Friday, 27 April 2012

Chatting with Jimmy from Siem Reap, Cambodia

© Copyright Millie Brown 2012

In my previous blog post here I spoke about Jimmy Chan Sarath and the incredible work he does at the English school for children (Jimmy's Village School) that he founded and runs in Siem Reap, Cambodia.

I mentioned also that because of Jimmy's incredibly busy life we hadn't had the opportunity to sit and chat in more detail about his work, his school or his students.

I was intrigued by this young man who gives so much of his life to help others and naturally wanted to know a little more about him and the children...Jimmy very kindly gave me some of his precious time to answer these questions via email.

How did Jimmy's Village School come about and what were your initial objectives for the school and its students.

I wanted to help underprivileged Cambodian children with their education. The education  system in Cambodia still requires a financial contribution from the parents and many of the poorer children are unable to afford to complete their schooling. I was helped by my family and tourists to convert the front of the house into a school room.

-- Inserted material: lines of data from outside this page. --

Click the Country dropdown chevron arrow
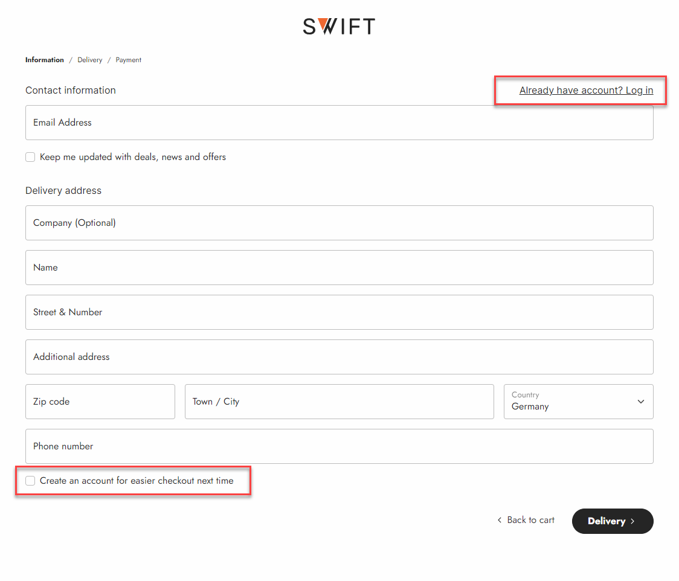 641,402
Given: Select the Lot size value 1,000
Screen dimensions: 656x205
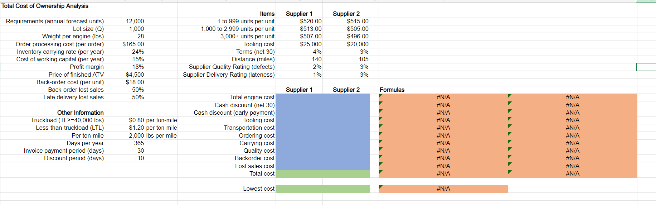Looking at the screenshot, I should (x=125, y=29).
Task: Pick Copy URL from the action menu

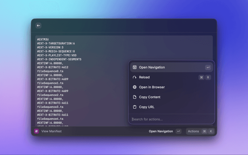Action: click(x=146, y=107)
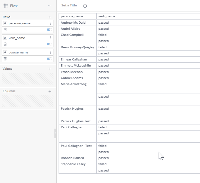Add a new field to Columns

(x=50, y=91)
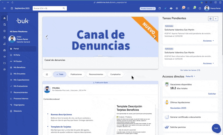Click the home icon in left rail
This screenshot has height=135, width=223.
(x=4, y=18)

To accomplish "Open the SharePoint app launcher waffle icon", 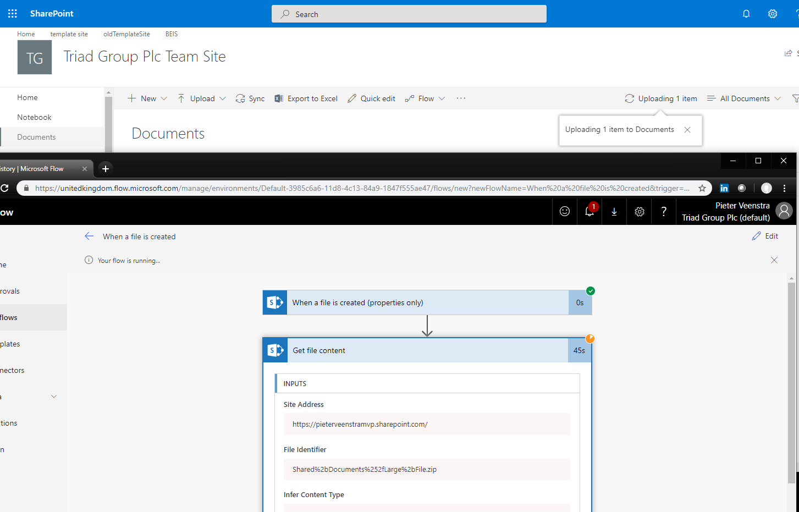I will click(x=13, y=14).

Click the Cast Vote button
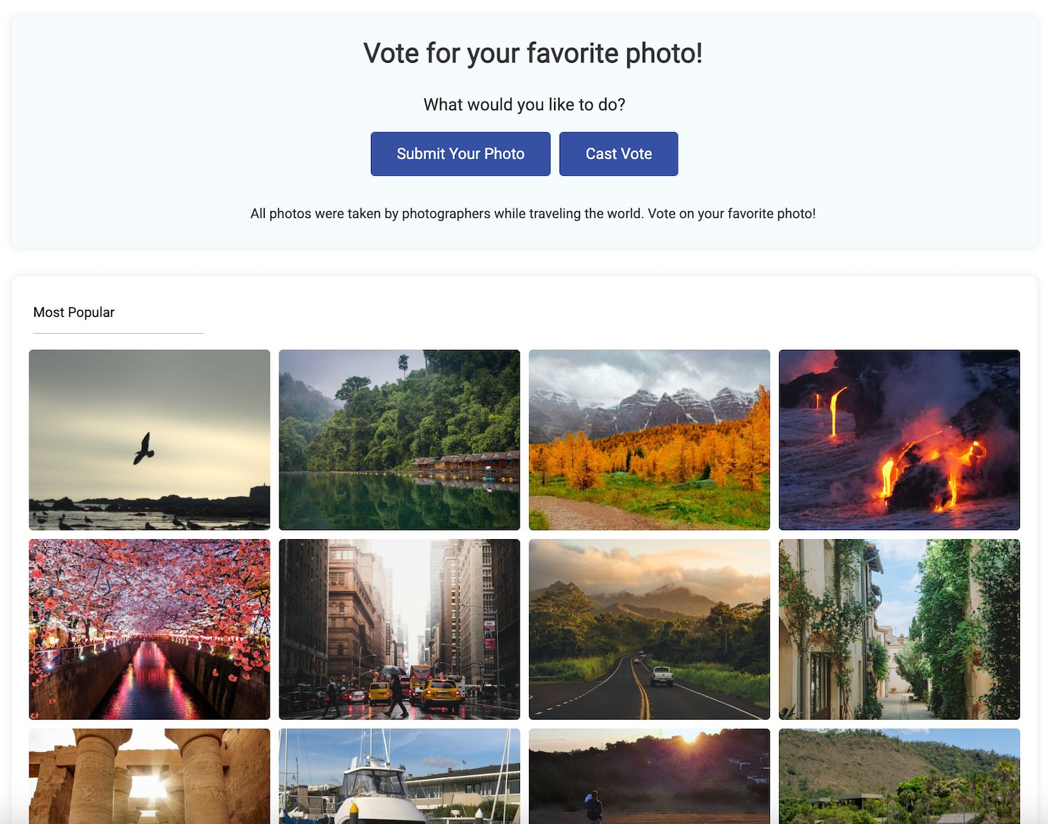(x=618, y=154)
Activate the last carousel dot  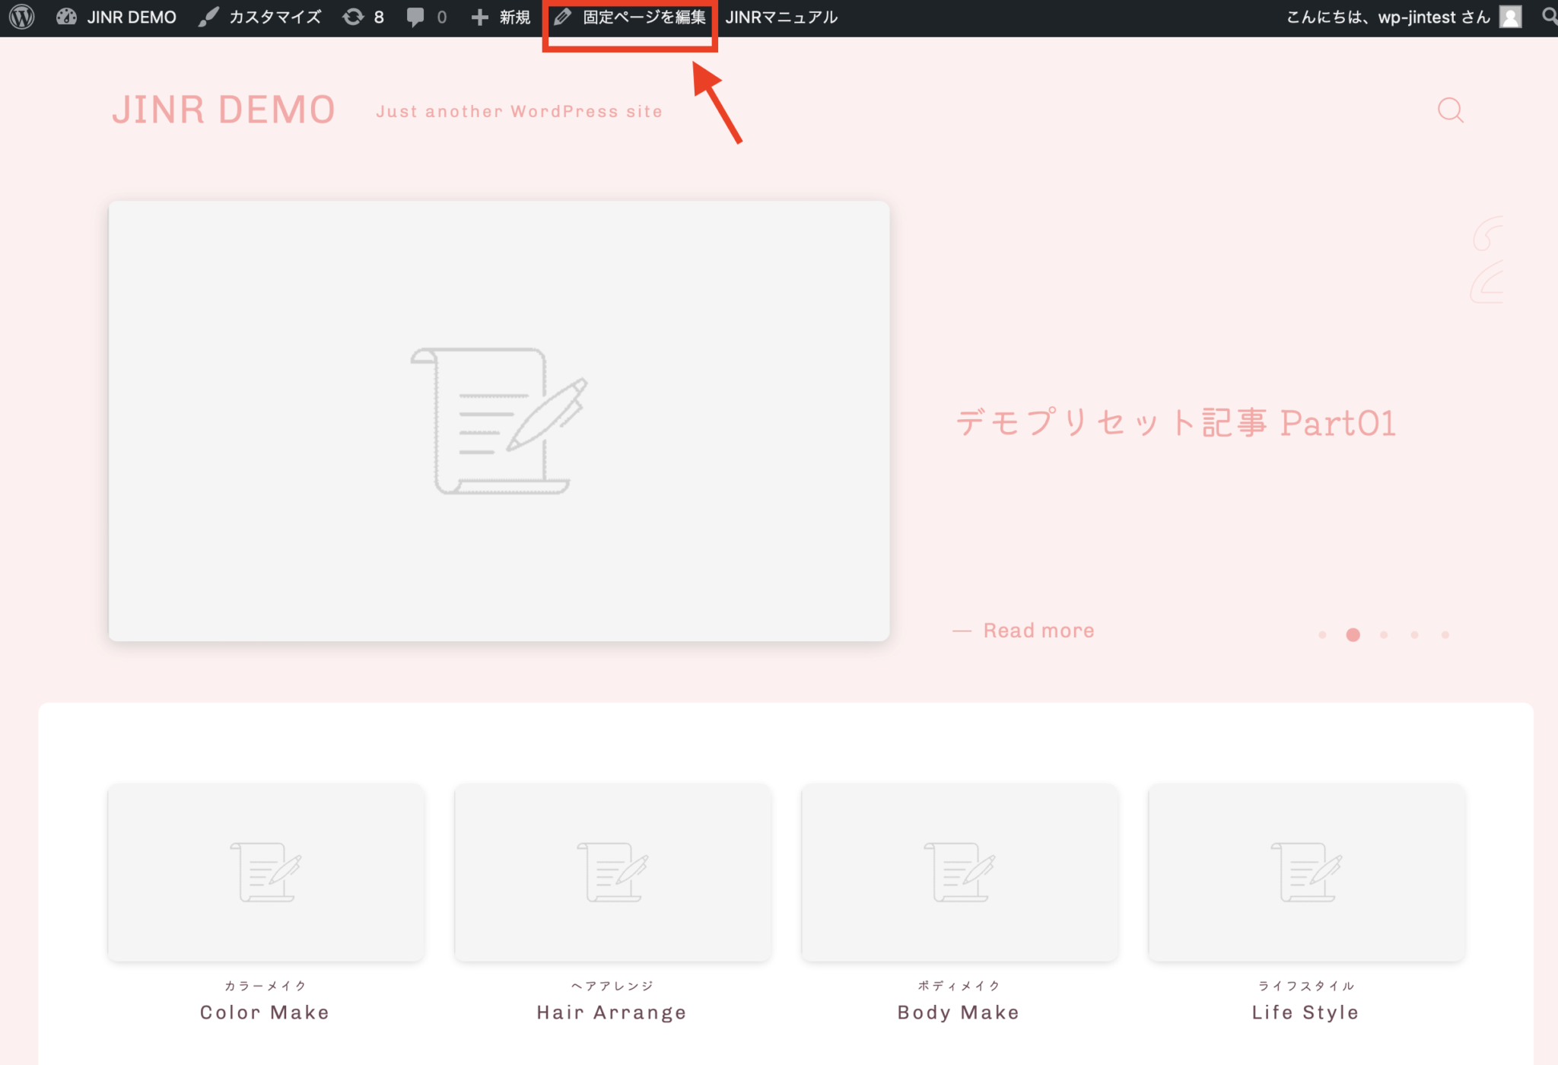click(x=1445, y=634)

How important is it for the children of Cambodia today to learn English?
I'm sure you understand that English is a universal language in commerce, science and engineering, not to mention tourism, and will be very important for the children's career prospects.

You mentioned to me that you also teach other subjects other than English to your students, what are these other subjects?

I try and teach them about things outside of Cambodia. General knowledge; such as culture, geography, history,...etc.... about the world around them.

© Copyright Millie Brown 2012
Students having fun while waiting for their class outside school

When I was at your school one day you mentioned to me that currently students in the school system are not being taught about the Khmer Rouge period of Cambodian history, why is this and do you think this will change in the future?

The recent history of Cambodia is no longer a taboo subject and from this year  onwards it is to be gradually introduced into the school curriculum. 

What sort of background do most of your students come from?

They are poor children from villages. Their parents are typically farm workers, cleaners, waitresses or street vendors - they live very hand to mouth lives.

© Copyright Millie Brown 2012
Boys at Jimmy's school ready to learn

How do the children enroll in your school?

They just turn up! They hear by word of mouth.

Are children in Cambodia taught English in the mainstream schools?

Yes they are.

What is the percentage of children receiving an education in Cambodia?

About 45% to 55 % of children do not get an ongoing education as they live in rural villages and have no transportation to get to school.

What are your future plans for Jimmy's School.

I would like to construct a new school building in the village on a new site. When I am able to get an overseas scholarship i will open an international school after my graduation.

How can others help you in achieving this goal?

They can help with cash donations and advice.

The children I met at your school were incredibly warm and receptive and  appeared very motivated to learn, are most Cambodian children as receptive?

They are probably just like children of any other nationality – although I expect  more eager to better themselves. Furthermore, we educate them more about morality.

© Copyright Millie Brown 2012
oops... turn those fingers the other way around guys!

They also appear to be very respectful and polite which is so beautiful to see..... in general how are children brought up in Cambodia, is it a very traditional upbringing?

Yes, in Cambodia children are very deferential towards their elders – it is a Cambodian tradition.

How would you describe life in Siem Reap?

Depends on who you are. For tourists its a pleasant destination. But I'm sure you will have noticed on the streets there is a big gap between the rich and poor.

How can future visitors to Siem Reap help out at Jimmy's School.

Through cash donations, their time and advice.

Do you have a website or an email address for interested people to visit and learn more about the great work you are doing?

I am on Facebook “Jimmys village school”. 
Telephone number: 855+(0) 92 847 265. 
Email: jimmysvillageschool@ 

© Copyright Millie Brown 2012

 Angkor Wat is breathtaking.

Just to change the subject matter a little and to give future visitors to Siem Reap an inside tip... can you share with us your 5 top things to do in Siem Reap?

Angkor Wat
Bakang mountain (You can see Angkor Wat from here)
The floating Village
Koulen Mountain
Visit Cambodian villages in the countryside

© Copyright Millie Brown 2012
Outside the lovely Golden Banana Hotel in Siem Reap (which I can highly recommend).

Thank you so much Jimmy for your time and for all that you do for the children in Siem Reap.